» WHAT YOU SHOULD DO
Put every line of the items below into a Markdown table with the columns "Row" and "Text", numbering the rows and skipping blank lines. Leave the pictures out.

» ENTRIES SUPPLIED

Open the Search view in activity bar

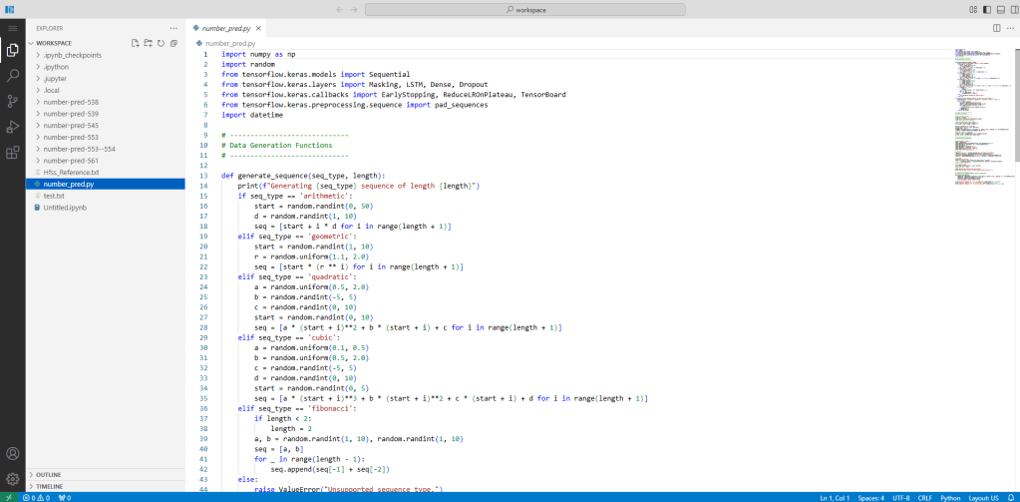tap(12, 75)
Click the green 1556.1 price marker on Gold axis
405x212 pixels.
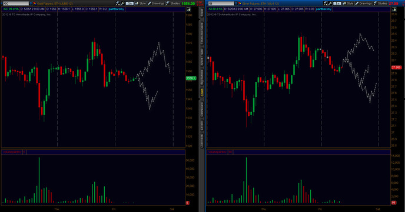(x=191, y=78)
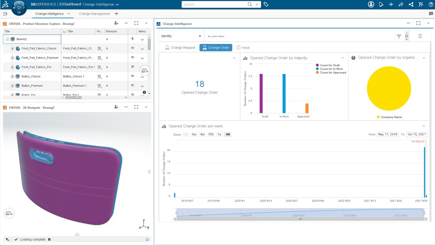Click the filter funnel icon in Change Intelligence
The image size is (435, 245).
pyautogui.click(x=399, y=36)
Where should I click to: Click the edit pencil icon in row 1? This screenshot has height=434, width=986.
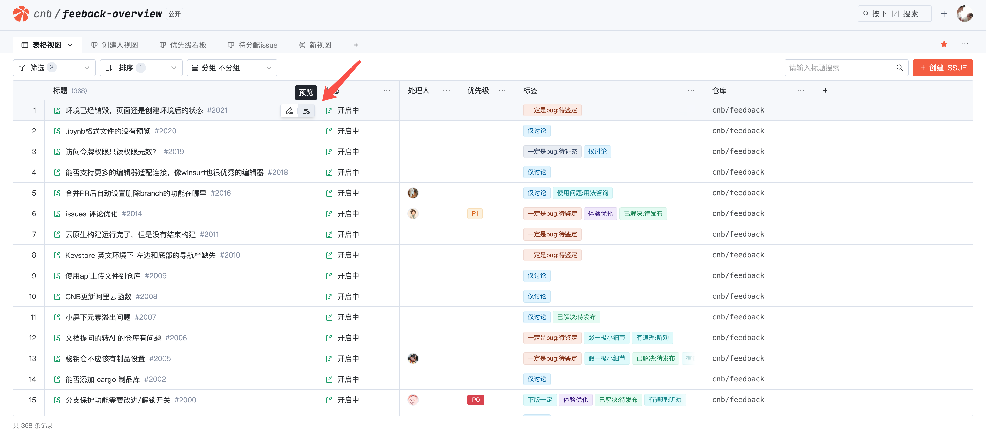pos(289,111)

» SOLUTION
| Row | Text |
|---|---|
| 1 | Open the Search view in activity bar |
| 2 | tap(12, 75) |
| 3 | Click the green 1556.1 price marker on Gold axis |
| 4 | 405x212 pixels. |
| 5 | (x=191, y=78) |
| 6 | Click the filter funnel icon in Change Intelligence |
| 7 | The image size is (435, 245). |
| 8 | pyautogui.click(x=399, y=36) |
| 9 | Where should I click to: Click the edit pencil icon in row 1? This screenshot has height=434, width=986. |
| 10 | pos(289,111) |